Key Experimental Results

Main Results: Routing Strategies on RewardBench

Routing Strategy Judge Calls Chat Hard Reasoning Overall Avg (vs. Random)
No routing 0 73.8 90.0 87.3
Uncertainty routing 274 (9.2%) 76.8 93.7 89.2 (+1.7)
Random routing 274 (9.2%) 73.7 90.4 87.5
Uncertainty routing 1270 (42.5%) 81.2 97.0 91.6 (+2.5)
Random routing 1270 (42.5%) 77.5 91.9 89.1
DeepSeek-R1 100% All 85.8 96.9 92.3

Ablation Study

Configuration Description
SNGP-PM vs. standard PM Accuracy difference < 1%; the uncertainty component does not degrade performance
Threshold 1.30 vs. 1.45 Lower threshold → more judge calls → higher accuracy, but with diminishing returns
Uncertainty routing vs. random routing Uncertainty routing consistently outperforms random routing across all judge invocation ratios (+0.8–2.5 pp)

Key Findings

  • Epistemic uncertainty is strongly negatively correlated with RM accuracy (Spearman \(p < 10^{-29}\)), validating the hypothesis that high uncertainty implies high error probability.
  • OOD data (RewardBench, RM-Bench) systematically exhibits higher uncertainty than in-distribution data (HelpSteer2 validation set).
  • With only 9.2% judge invocations, RewardBench accuracy improves from 87.3% to 89.2%, demonstrating strong cost-effectiveness.
  • In downstream RLHF alignment, uncertainty routing likewise outperforms random routing, confirming end-to-end effectiveness.

Highlights & Insights

  • The theoretical analysis of pointwise vs. pairwise RM uncertainty quantification is particularly insightful—pointwise RMs have ill-defined uncertainty under the BT model (invariant to additive bias), which provides a principled, rather than merely empirical, justification for adopting a pairwise PM.

┄┄┄┄┄┄┄┄┄┄┄┄┄┄┄┄┄┄┄┄

> [CHECK YOUR UNDERSTANDING]
1/ Summarize the experimental results text in two sentences.
2/ Revise the experimental results text from "Ablation Study" up to and including "demonstrating strong cost-effectiveness.", swapping "cost-effectiveness" for "cost efficiency".
Nothing in the lines that come after this text is needed.

> [INFORMATION SUPPLIED]
┄┄┄┄┄┄┄┄┄┄┄┄┄┄┄┄┄┄┄┄

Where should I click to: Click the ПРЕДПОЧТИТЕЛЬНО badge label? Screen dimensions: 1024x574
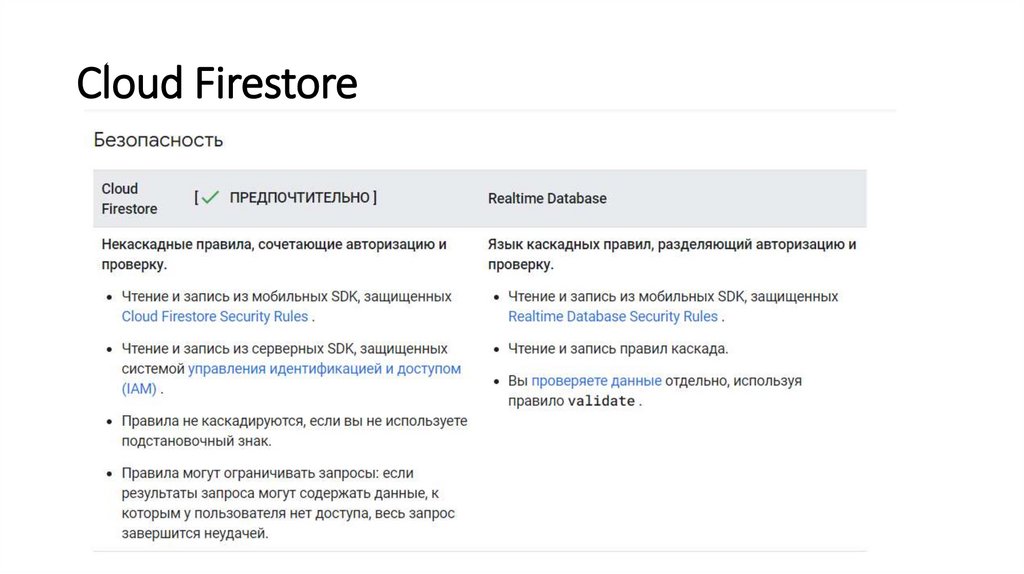(299, 198)
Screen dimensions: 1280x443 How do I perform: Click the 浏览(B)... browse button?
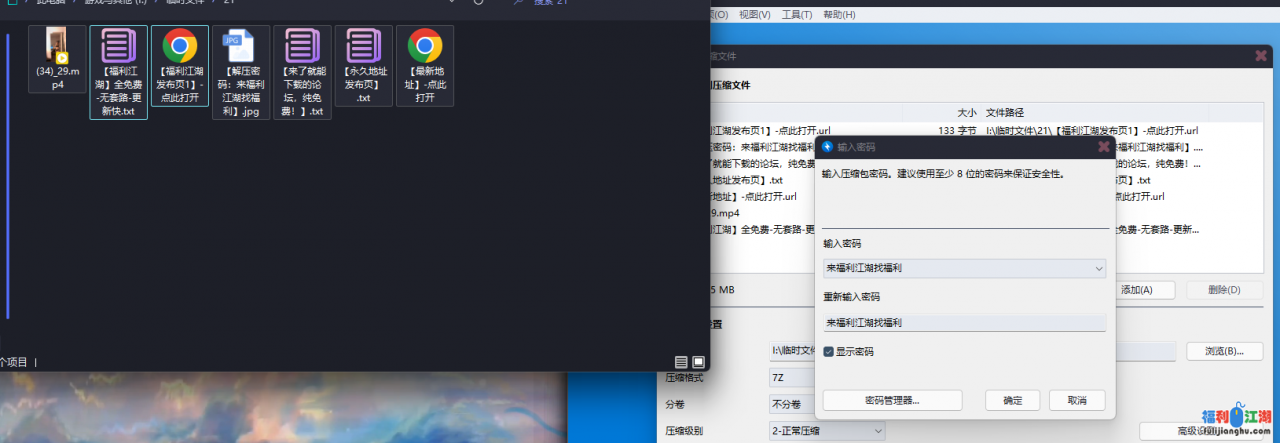tap(1224, 351)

┄┄┄┄┄┄┄┄┄┄┄┄┄┄┄┄┄┄┄┄

> [ANSWERS IN ORDER]
1/ On RewardBench, routing uncertain pairs to a judge beats random routing at every judge-call ratio, raising overall accuracy from 87.3% to 89.2% with 9.2% of calls and to 91.6% with 42.5%, against 92.3% when DeepSeek-R1 judges every pair. The uncertainty component changes accuracy by less than 1%, and the findings link high epistemic uncertainty to lower RM accuracy and show higher uncertainty on OOD data than on in-distribution data.

2/
Ablation Study

Configuration Description
SNGP-PM vs. standard PM Accuracy difference < 1%; the uncertainty component does not degrade performance
Threshold 1.30 vs. 1.45 Lower threshold → more judge calls → higher accuracy, but with diminishing returns
Uncertainty routing vs. random routing Uncertainty routing consistently outperforms random routing across all judge invocation ratios (+0.8–2.5 pp)

Key Findings

  • Epistemic uncertainty is strongly negatively correlated with RM accuracy (Spearman \(p < 10^{-29}\)), validating the hypothesis that high uncertainty implies high error probability.
  • OOD data (RewardBench, RM-Bench) systematically exhibits higher uncertainty than in-distribution data (HelpSteer2 validation set).
  • With only 9.2% judge invocations, RewardBench accuracy improves from 87.3% to 89.2%, demonstrating strong cost efficiency.